What to work on. Return exactly the lines below, starting with the one that has "The height and width of the screenshot is (549, 700)." and going on through the one that has "This screenshot has width=644, height=361.".

(Stored data entries)
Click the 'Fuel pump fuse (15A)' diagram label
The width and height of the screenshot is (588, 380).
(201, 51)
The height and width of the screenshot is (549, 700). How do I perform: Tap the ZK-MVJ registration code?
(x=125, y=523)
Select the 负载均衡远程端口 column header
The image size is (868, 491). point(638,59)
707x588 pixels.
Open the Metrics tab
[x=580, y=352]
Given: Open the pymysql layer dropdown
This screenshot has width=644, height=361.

* * *

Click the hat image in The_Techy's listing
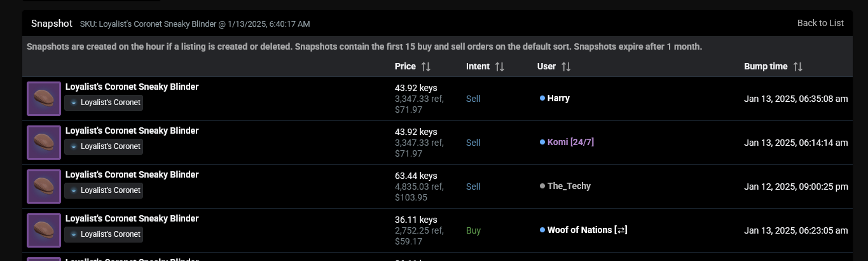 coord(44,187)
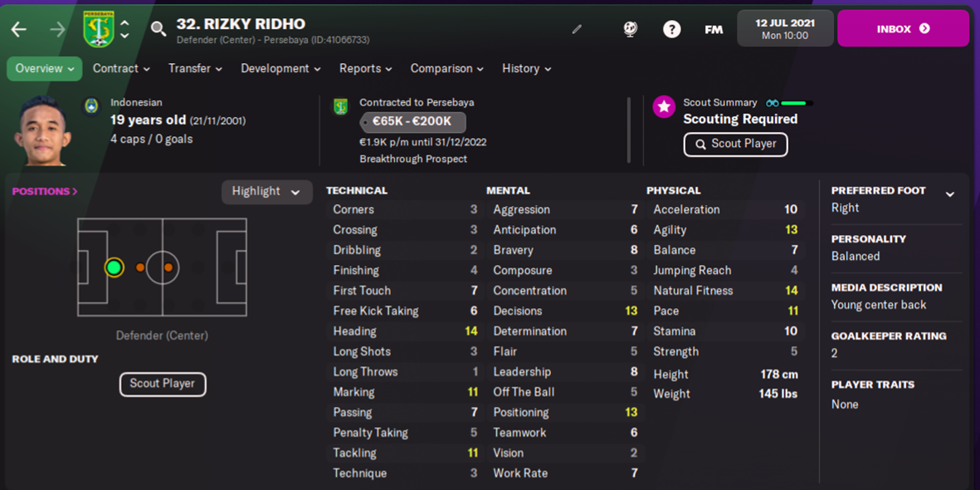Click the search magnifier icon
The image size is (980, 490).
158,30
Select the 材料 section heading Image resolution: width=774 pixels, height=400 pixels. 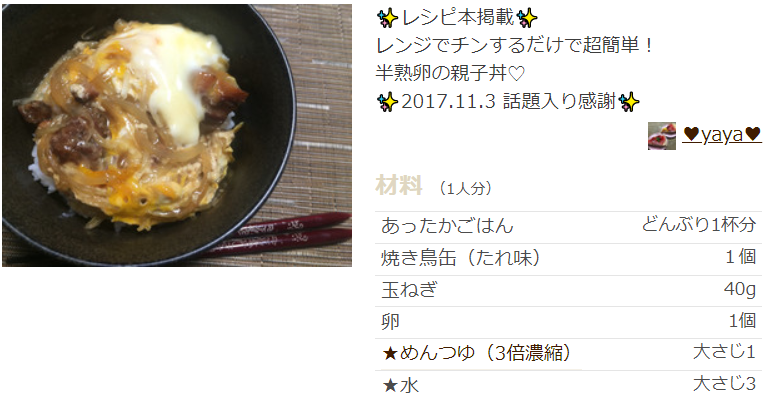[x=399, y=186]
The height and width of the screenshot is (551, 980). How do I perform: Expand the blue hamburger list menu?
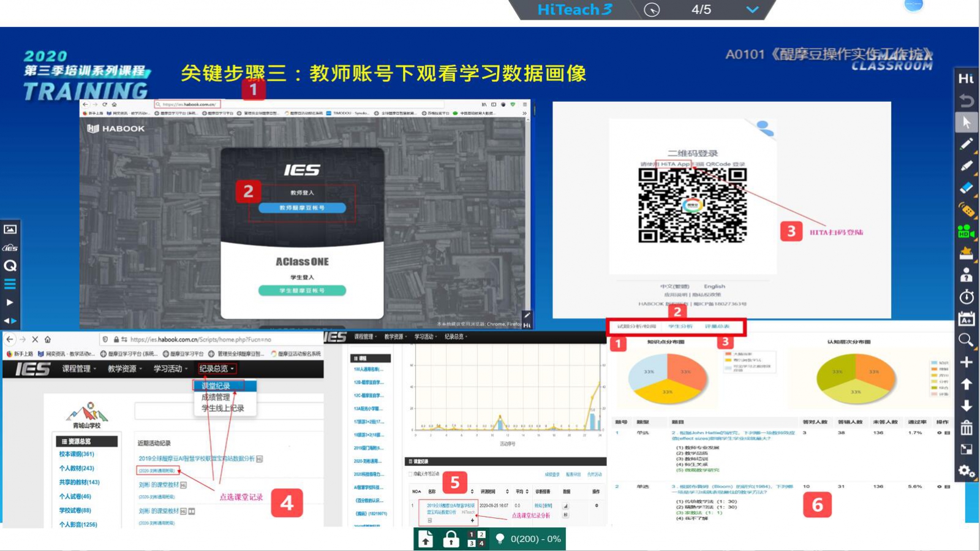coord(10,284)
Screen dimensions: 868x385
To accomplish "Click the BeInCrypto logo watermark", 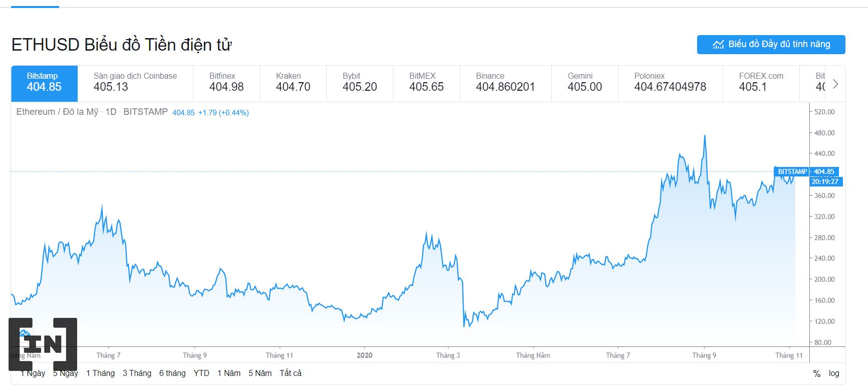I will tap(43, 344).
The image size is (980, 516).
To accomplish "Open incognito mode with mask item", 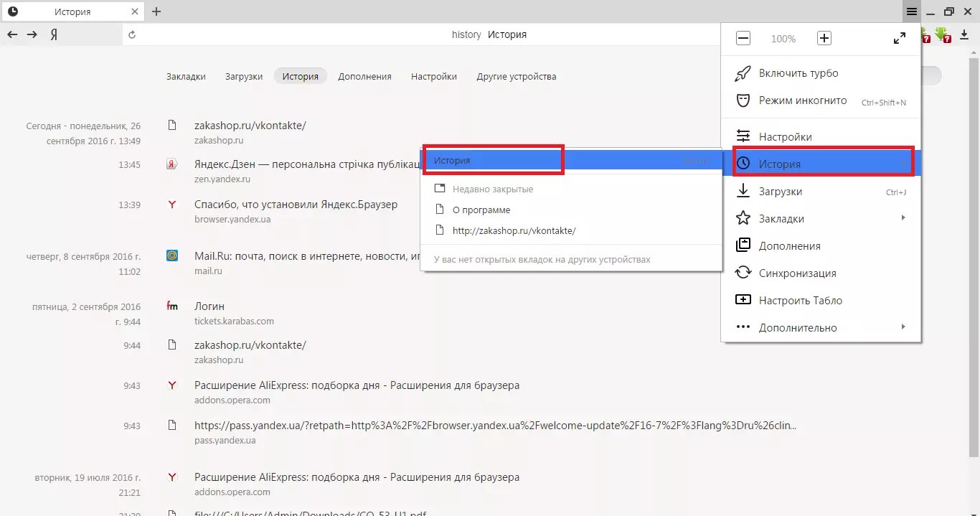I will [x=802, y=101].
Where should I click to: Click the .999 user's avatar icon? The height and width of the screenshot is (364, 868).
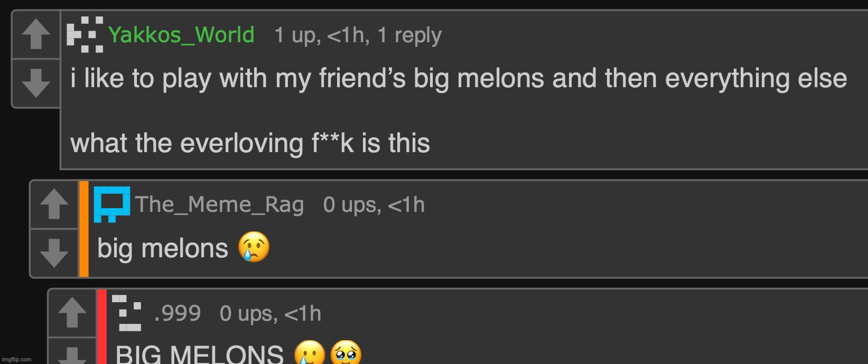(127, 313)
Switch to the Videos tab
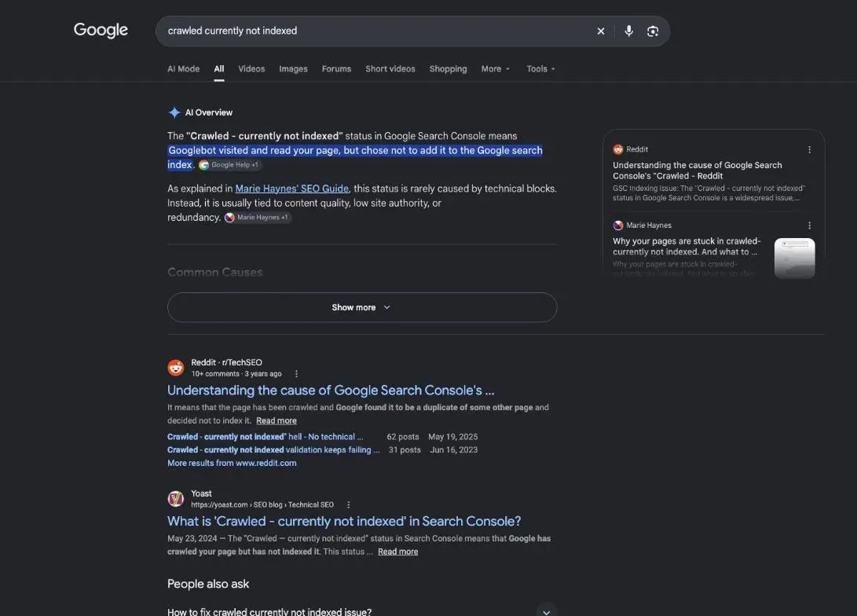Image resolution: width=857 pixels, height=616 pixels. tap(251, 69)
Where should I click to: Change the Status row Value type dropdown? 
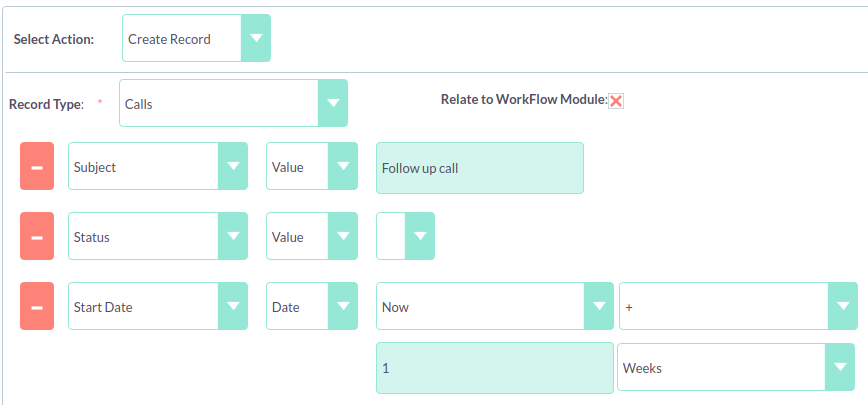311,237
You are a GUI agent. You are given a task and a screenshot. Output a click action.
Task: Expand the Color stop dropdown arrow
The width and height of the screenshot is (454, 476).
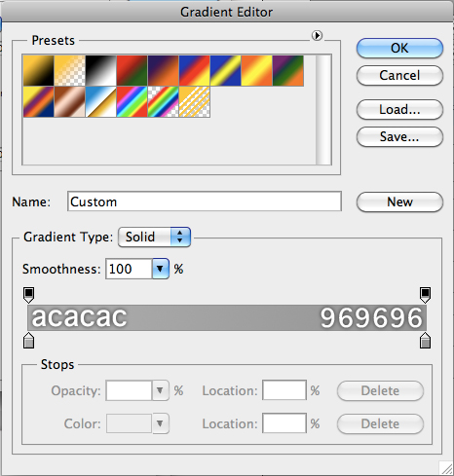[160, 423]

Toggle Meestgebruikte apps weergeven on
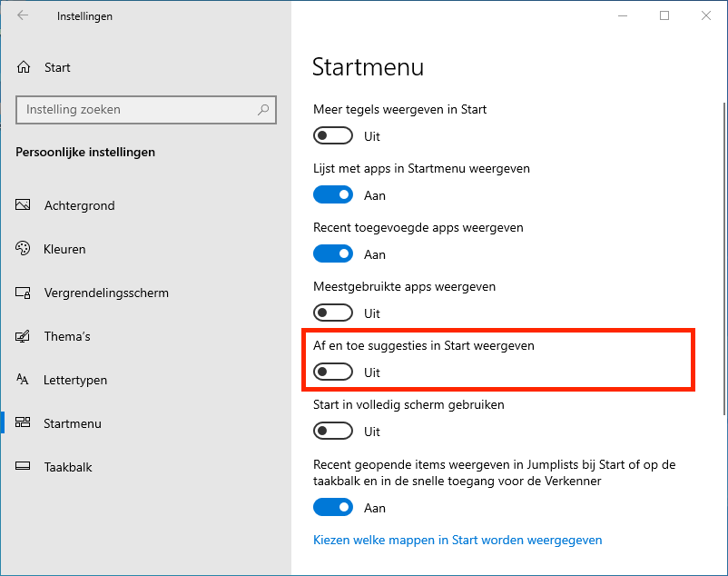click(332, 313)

Result.
The height and width of the screenshot is (549, 700). How do I perform: Tap the ZK-MVJ registration code?
(x=125, y=523)
Select the 负载均衡远程端口 column header
The image size is (868, 491). point(638,59)
707x588 pixels.
Open the Metrics tab
[x=580, y=352]
Given: Open the pymysql layer dropdown
This screenshot has width=644, height=361.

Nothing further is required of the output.